## Supplied text:
_ _ _
AVONDALE, Ariz. — Five years ago, the newly revamped NASCAR Playoffs received its first “signature moment” in its inaugural season when Ryan Newman forcibly moved then-rookie Kyle Larson up the track at ISM Raceway to squeeze one extra, necessary point out of his finish and move on to the Championship 4 at Homestead-Miami Speedway the following week.
It was widely discussed at the time — was this type of maneuver now fair game? Is this the new normal? Would Larson do the same if roles were reversed?
Newman nearly capitalized on his willfulness to make the Championship 4, coming up just one position short to champion Kevin Harvick at Miami and finishing second in the standings despite not finding his way to Victory Lane over the entire season.
The first two questions remain hotly debated in the garage to this day, but we now know what the Chip Ganassi Racing driver, down 23 points to the cutline ahead of Sunday‘s Bluegreen Vacations 500 (2:30 p.m. ET, NBC/NBC Sports App, MRN, Sirius XM NASCAR Radio) is willing to do if faced with a similar decision.
_ _ _
## Assignment:
What comes next in the NASCAR Playoffs article after its last sentence?

[Stored records]
_ _ _
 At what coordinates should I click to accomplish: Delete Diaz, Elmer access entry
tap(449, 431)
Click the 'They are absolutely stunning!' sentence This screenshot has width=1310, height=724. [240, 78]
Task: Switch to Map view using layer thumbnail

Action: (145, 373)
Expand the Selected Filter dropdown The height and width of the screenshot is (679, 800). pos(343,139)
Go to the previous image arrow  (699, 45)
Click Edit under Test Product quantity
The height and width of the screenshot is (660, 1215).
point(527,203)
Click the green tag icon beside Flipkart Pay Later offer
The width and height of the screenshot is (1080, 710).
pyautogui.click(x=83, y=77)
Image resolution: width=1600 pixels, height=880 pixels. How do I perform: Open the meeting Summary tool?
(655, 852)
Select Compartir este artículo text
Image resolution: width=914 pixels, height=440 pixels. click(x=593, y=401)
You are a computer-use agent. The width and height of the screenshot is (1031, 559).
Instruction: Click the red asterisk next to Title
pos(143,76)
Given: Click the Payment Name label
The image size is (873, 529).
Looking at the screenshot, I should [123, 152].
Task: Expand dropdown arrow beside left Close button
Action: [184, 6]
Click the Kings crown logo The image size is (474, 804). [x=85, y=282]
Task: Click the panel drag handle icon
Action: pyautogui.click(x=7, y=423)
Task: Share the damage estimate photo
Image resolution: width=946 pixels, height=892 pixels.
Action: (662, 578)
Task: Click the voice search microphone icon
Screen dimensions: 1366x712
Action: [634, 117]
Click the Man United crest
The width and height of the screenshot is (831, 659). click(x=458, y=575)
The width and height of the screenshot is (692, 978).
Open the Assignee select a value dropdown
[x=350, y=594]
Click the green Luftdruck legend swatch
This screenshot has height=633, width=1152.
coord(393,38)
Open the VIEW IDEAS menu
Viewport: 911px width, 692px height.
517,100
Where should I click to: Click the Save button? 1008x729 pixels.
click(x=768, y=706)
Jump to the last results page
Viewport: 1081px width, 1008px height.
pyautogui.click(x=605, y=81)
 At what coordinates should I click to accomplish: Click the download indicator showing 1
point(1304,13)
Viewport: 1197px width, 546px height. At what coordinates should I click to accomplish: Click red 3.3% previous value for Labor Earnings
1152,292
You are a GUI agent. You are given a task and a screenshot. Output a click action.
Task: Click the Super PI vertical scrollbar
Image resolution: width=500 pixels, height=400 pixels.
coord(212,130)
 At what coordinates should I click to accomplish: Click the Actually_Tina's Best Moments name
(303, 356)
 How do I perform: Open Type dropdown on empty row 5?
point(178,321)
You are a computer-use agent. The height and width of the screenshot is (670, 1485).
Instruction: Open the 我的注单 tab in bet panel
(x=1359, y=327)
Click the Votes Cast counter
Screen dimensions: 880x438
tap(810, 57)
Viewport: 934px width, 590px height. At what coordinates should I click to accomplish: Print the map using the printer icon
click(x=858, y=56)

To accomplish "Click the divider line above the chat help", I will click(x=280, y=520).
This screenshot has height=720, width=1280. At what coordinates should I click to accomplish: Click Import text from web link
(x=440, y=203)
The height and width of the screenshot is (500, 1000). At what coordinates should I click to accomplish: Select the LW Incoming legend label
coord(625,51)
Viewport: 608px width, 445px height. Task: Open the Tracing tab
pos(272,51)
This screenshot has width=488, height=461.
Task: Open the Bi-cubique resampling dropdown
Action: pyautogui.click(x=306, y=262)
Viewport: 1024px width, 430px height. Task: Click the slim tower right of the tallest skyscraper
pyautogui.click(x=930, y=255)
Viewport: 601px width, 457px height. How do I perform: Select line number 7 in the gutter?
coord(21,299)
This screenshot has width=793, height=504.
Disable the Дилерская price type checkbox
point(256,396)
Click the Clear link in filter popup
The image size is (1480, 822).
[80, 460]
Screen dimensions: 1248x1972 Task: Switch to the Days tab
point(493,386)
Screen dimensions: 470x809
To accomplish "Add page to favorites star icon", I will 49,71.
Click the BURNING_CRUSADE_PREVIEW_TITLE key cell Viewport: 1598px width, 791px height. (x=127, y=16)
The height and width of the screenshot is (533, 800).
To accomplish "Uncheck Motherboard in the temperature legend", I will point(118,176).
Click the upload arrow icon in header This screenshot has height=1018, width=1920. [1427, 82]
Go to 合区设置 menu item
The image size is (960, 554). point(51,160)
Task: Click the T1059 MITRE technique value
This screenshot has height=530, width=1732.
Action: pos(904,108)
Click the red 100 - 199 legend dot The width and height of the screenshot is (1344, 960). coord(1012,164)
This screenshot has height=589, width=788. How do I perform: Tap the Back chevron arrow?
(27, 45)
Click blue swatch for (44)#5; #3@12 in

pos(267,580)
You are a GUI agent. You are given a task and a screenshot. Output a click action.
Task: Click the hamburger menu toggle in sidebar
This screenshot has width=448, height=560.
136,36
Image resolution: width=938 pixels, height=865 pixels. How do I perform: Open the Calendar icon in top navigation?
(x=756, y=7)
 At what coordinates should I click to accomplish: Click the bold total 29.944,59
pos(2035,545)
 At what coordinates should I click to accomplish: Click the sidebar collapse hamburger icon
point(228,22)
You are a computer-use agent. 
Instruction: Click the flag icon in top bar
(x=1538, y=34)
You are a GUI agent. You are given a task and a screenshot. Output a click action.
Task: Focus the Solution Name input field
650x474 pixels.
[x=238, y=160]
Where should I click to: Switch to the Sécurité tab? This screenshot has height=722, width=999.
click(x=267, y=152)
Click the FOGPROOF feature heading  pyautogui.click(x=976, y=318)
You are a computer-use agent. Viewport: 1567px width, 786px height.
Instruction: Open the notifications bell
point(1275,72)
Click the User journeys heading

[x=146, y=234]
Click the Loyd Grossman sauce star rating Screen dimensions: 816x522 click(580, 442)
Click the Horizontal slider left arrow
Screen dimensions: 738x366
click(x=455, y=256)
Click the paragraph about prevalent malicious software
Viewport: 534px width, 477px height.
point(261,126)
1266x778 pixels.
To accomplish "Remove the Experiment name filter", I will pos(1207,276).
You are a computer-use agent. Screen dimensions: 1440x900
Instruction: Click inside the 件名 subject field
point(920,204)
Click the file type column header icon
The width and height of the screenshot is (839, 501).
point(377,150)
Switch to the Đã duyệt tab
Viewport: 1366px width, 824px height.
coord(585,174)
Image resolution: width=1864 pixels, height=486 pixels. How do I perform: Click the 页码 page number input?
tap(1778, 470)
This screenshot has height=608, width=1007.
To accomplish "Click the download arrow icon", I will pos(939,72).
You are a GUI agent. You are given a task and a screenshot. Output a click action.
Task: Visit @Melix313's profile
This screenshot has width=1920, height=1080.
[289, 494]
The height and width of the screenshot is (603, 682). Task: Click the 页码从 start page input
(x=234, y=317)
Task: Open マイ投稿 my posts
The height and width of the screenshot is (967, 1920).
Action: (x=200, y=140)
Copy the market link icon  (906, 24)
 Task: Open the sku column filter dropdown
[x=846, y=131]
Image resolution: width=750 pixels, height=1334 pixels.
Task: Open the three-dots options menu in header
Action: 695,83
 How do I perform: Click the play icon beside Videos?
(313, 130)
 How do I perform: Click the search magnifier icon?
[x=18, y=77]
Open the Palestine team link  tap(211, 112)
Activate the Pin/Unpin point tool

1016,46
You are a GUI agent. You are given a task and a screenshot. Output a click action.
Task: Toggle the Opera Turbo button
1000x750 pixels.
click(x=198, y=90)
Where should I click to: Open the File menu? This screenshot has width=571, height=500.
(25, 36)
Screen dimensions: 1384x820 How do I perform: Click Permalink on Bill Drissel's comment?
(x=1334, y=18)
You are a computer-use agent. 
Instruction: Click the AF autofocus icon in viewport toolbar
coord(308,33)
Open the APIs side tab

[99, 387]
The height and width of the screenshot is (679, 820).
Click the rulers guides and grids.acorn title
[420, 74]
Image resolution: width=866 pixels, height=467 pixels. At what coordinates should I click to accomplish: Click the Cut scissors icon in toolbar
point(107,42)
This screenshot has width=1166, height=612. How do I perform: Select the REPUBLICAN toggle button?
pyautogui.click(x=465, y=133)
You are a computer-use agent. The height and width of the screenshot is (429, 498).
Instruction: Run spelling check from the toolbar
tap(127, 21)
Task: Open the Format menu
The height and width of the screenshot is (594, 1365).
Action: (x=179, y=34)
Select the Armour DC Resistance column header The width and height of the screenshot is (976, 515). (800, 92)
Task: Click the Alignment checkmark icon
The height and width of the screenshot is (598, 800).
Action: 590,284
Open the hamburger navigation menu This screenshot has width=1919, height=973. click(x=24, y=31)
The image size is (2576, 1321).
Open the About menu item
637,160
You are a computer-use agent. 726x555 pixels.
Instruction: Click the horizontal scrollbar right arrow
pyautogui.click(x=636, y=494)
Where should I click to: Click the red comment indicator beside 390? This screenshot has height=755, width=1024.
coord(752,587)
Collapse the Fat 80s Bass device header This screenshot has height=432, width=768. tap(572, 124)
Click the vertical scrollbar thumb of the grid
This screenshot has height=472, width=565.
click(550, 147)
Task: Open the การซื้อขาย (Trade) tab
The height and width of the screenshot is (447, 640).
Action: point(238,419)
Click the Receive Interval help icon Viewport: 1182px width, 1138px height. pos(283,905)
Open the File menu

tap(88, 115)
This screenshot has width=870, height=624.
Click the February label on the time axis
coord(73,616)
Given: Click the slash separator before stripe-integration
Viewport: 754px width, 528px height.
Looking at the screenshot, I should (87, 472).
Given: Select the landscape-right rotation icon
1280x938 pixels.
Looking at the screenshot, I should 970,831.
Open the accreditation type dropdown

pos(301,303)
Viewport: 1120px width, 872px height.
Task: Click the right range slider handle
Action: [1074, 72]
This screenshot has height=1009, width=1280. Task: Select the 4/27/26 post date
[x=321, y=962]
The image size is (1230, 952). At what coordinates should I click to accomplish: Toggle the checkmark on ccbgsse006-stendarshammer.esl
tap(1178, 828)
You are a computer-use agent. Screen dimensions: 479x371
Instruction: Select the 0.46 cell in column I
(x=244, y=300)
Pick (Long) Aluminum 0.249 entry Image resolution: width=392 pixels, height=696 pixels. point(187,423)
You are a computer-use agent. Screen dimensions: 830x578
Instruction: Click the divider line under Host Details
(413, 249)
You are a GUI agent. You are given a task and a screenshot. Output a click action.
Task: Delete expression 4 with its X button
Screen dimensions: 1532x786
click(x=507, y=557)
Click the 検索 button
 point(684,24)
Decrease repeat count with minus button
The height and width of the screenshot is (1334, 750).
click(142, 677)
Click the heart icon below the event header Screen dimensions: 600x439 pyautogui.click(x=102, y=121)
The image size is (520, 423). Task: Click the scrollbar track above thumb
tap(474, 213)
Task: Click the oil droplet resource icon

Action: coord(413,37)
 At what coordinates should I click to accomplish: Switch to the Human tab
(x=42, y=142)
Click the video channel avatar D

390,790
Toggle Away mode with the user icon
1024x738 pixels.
_ _ _
## Answer section:
“Immediately when it happens you‘re upset, but by the time I got out of the car I was like, ‘You know what? He had to do that and it gave him a shot at the championship.‘ He was close to winning the next weekend at Homestead so it was a great move on his part,” Larson told NASCAR.com on Friday.
“Obviously if I’m in that same position, you’ve got to try and do something. There’s a lot on the line. We all want to win a championship. To give yourself the opportunity next week you might have to take some risks you might not typically take. Hopefully it’s Newman in front of me if it does come down to that. Hopefully we‘re just checked out in the lead and don‘t have to worry about that.”
If Larson hopes to be checked out in the front of the field, chances are likely that he had to find his way around Phoenix masters Kevin Harvick and Kyle Busch, both currently either already locked in or on the right side of the cutoff line, respectively.
“Harvick‘s always dominant, Kyle Busch as well. They‘ll be tough to beat for sure, but the way strategies and things work out you never know what could happen.
“You look at data and kind of see what driving styles they have. Harvick drives so different compared to everybody at a lot of race tracks, but I feel like Kyle and I are pretty similar driving style-wise, just looking at the data. If we can get our car handling right, I think we‘ll be good.”
Even still, the pressure to perform-or-else isn‘t getting to him — it might not even exist within Larson, as the 27-year-old is so cool and collected at the moment it‘s almost medically concerning.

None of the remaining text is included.